Но наступил день, когда Кенигсвальд пережил великую радость и ужас одновременно. Жители начали приносить фрагменты долгожданного черепа, но каждый приносил по крохотному кусочку! Ведь белый ученый сам сказал, что заплатит за каждый обломок: ну что ж, пусть обломков будет побольше!
В тот же день и сам Кенигсвальд открыл часть лобной кости, а к вечеру у него в руках оказалось уже около сорока фрагментов драгоценнейшего черепа.
Тогда ученый выставил деревне угощение — рис и соль. Появился туземный оркестр, танцовщицы, и всю ночь округа оглашалась гимнами, приветствовавшими возвращение из преисподней нового питекантропа.
Препаратор Берман в Бандунге, тщательно проанализировав все сорок кусочков, собрал из них почти целый череп. Едва появившись, череп доказал сразу две важные истины: во-первых, что он принадлежал существу того же вида, который открыл в этих местах 40 лет назад Евгений Дюбуа; во-вторых, теперь можно было не сомневаться, что это не гиббон, а примитивный человек, и никто иной.

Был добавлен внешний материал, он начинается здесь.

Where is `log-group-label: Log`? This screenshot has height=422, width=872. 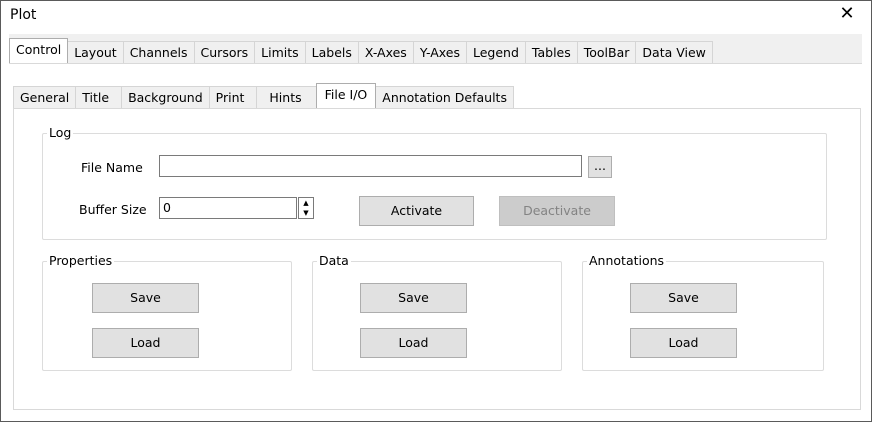 log-group-label: Log is located at coordinates (60, 132).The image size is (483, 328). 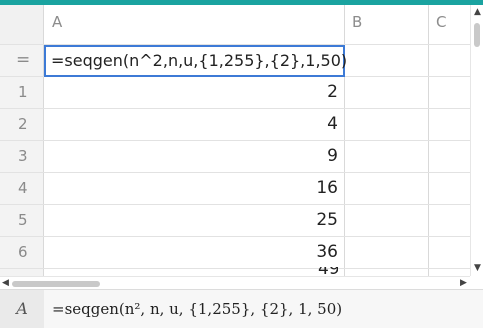 What do you see at coordinates (449, 24) in the screenshot?
I see `column-header-c: C` at bounding box center [449, 24]. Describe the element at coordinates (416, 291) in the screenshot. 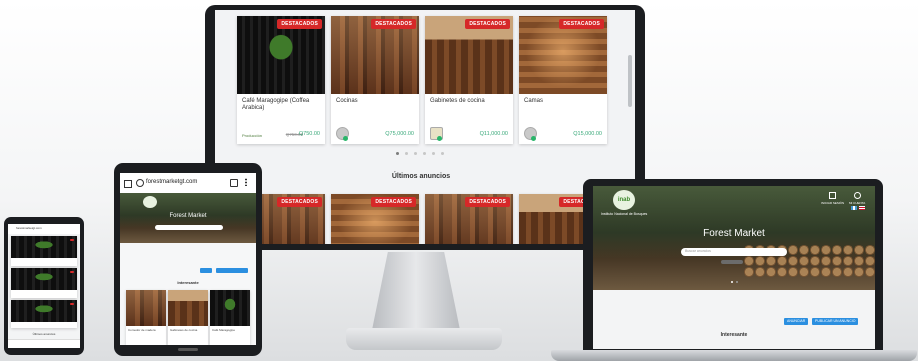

Питекантроп-2, найденный Кенигсвальдом
Когда череп был восстановлен, Кенигсвальд послал большую фотографию в Голландию на адрес Дюбуа. Была надежда, что старик обрадуется, так как теперь удалось окончательно доказать ту самую идею, которую он так рьяно защищал в молодости и которую выразил в самом имени: питекантроп, обезьяночеловек.
Однако Дюбуа не обрадовался. Он долго комбинировал и перемещал отдельные части фотографии и и вдруг сделал сенсационный вывод: до соединения кусочков черепа воедино они были уменьшены на десять-восемнадцать миллиметров, а без этого сангиранский череп будто бы выглядел как обыкновенный череп неандертальца или современного человека!
Снова все та же схема: питекантроп I — это гиббон, все другие находки на Яве не питекантропы, а люди, близкие по типу к современным.
Кенигсвальд протестовал против намеков Дюбуа. Профессор ехидно извинялся. Он заявил, что не думает, будто Кенигсвальд нарочно подпилил кости, но кусочков столько, что даже он, Дюбуа, несмотря на 50 лет практики, не смог бы правильно установить точные очертания такого черепа.